Tuuut ... tuuut ....
Sambungan telepon mereka terputus, setelah mendengar suara benturan yang sangat keras. Hal itu membuat Zara merasa sangat kaget ketika mendengar suara yang begitu keras, seperti sedang menghantam benda keras lainnya.
TES!
Seketika air mata Zara menetes dengan derasnya, walau tanpa ia sadari. Walaupun ia tidak mengetahui dengan jelas, tetapi firasatnya mengenai kedua orang tuanya sangatlah tajam.
BRUK!
Barang belanjaan yang sedang ia pegang, mendadak jatuh tercecer ke atas lantai. Barang-barang bermerk yang selalu ia beli ketika ada edisi terbaru, terasa tak berarti lagi saat ini.
Tak hanya barang-barang belanjaannya yang terjatuh, tetapi juga handphone dan dirinya yang ikut tertunduk lemas karenanya.
Semua orang memandang ke arahnya dengan bingung, tetapi sama sekali tidak ada yang berani mendekat ke arahnya yang terlihat sudah sangat hancur saat ini.
"Kenapa harus terjadi denganku?" gumam Zara, yang merasa sangat kesal dengan berita duka ini.
Bukan hanya bisnisnya dan hubungan asmaranya saja yang direnggut, tetapi nyawa kedua orang tuanya pun direnggut takdir.
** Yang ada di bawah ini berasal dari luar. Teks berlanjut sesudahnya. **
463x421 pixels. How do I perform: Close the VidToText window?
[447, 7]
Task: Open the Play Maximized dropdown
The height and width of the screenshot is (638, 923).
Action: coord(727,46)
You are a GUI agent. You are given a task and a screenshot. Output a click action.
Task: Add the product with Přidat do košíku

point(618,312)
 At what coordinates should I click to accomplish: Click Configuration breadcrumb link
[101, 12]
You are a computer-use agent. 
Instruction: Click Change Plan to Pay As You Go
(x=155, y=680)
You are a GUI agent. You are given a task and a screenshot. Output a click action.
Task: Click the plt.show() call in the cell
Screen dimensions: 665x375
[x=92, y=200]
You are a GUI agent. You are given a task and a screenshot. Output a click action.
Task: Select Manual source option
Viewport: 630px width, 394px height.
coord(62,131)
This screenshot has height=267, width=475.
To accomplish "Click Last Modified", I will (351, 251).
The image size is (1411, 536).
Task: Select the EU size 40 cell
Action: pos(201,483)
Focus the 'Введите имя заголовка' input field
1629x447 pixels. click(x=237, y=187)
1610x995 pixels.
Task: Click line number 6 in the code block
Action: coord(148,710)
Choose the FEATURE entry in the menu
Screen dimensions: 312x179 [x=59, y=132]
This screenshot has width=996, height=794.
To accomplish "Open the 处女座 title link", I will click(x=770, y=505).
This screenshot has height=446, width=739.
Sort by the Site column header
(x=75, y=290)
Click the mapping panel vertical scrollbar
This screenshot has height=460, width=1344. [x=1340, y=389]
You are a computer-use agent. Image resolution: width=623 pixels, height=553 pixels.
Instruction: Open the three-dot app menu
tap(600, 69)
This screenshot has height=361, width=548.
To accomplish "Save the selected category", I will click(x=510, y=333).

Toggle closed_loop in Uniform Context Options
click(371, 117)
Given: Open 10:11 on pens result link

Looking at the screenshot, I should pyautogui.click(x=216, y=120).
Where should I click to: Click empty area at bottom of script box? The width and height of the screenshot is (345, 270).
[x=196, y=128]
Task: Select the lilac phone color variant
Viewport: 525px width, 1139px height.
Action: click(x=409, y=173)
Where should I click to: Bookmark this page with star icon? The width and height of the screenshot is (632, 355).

Yang ada di pikiran Zara hanyalah kehancuran. Bisa saja mereka selamat dari maut yang terjadi.
Dengan sangat kencang, Zara meremas rambut blonde miliknya itu, sampai beberapa helai tercabut saking kencangnya ia meremas rambutnya sendiri. Ia sudah sangat hancur, dan tak bisa melakukan apa pun lagi.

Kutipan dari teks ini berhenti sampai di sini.